▶ **EXERCISE**
Beginning at the line that contains "The image size is (644, 669)." and finishing at the line that contains "Screen dimensions: 644x282", output the data below exactly. Include both end lines and no pictures.

▶ **EXERCISE DATA**
- Opening Delimiter -

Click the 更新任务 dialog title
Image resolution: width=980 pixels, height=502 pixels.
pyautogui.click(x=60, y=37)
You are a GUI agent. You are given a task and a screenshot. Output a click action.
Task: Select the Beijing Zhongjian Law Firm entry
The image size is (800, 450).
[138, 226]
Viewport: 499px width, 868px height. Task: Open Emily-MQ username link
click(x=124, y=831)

- Closing Delimiter -
- Opening Delimiter -

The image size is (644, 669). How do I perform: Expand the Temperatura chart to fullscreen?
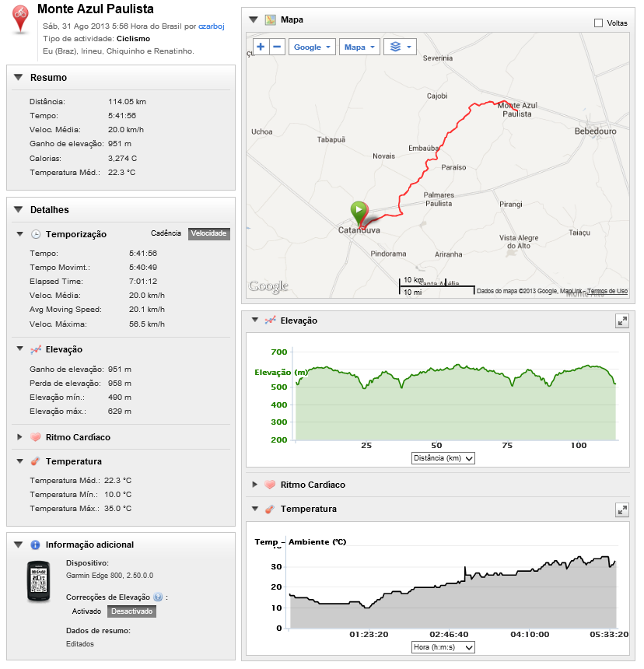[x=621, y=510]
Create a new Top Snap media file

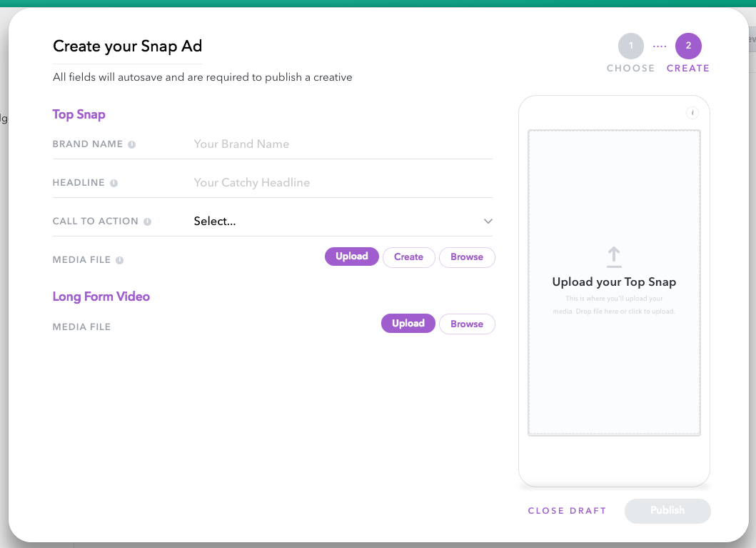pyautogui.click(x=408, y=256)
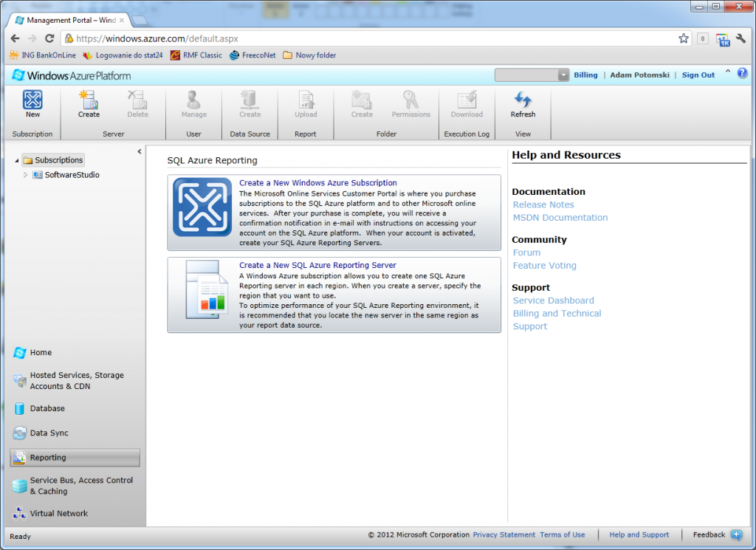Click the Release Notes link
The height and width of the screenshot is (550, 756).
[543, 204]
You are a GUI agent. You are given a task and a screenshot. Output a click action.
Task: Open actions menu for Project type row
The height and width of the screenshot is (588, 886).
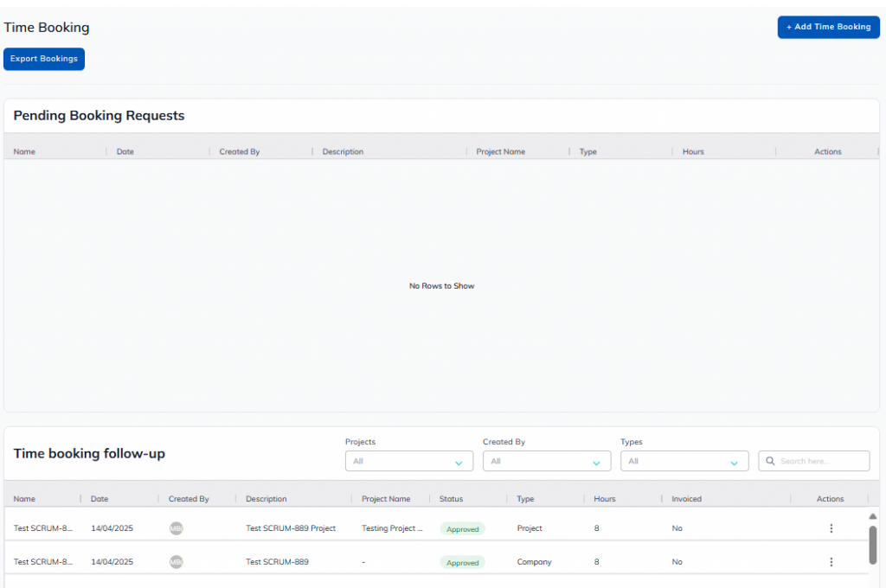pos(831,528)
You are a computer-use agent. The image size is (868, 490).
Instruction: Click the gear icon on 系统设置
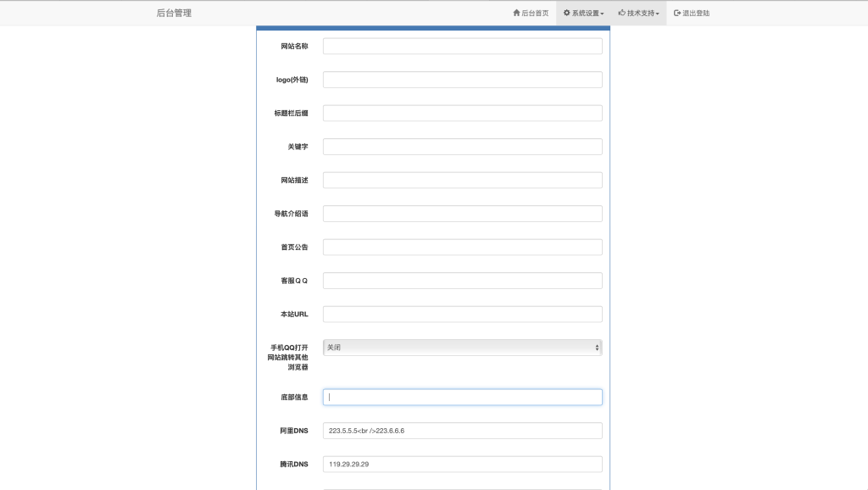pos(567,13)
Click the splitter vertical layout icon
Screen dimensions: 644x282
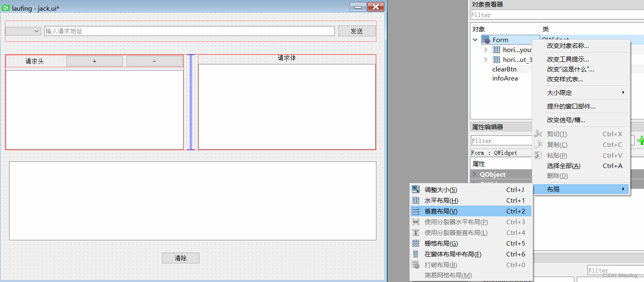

- Closing Delimiter -
- Opening Delimiter -

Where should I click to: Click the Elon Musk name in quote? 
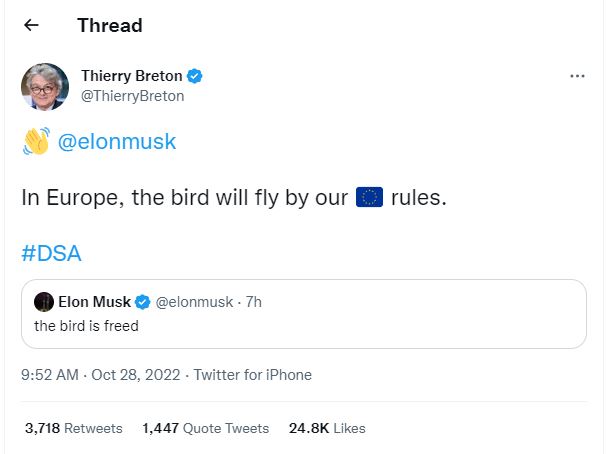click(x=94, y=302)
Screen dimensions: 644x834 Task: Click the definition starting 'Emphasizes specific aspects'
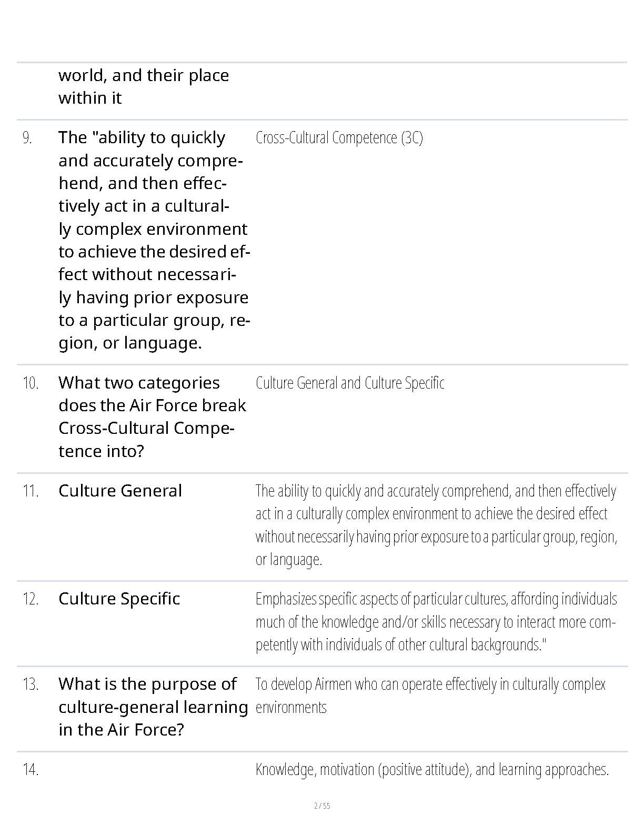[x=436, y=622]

- Closing Delimiter -

▶ **SOLVED EXERCISE**
The image size is (644, 669). How do I perform: Expand the Temperatura chart to fullscreen?
[x=621, y=510]
Create a new Top Snap media file

pyautogui.click(x=408, y=256)
Click the Release Notes link
The height and width of the screenshot is (550, 756).
[543, 204]
You are a GUI agent. You are given a task and a screenshot. Output a click action.
Task: Open actions menu for Project type row
The height and width of the screenshot is (588, 886).
pos(831,528)
You are a computer-use agent. The image size is (868, 490).
Instruction: Click the gear icon on 系统设置
pos(567,13)
Click the splitter vertical layout icon
Screen dimensions: 644x282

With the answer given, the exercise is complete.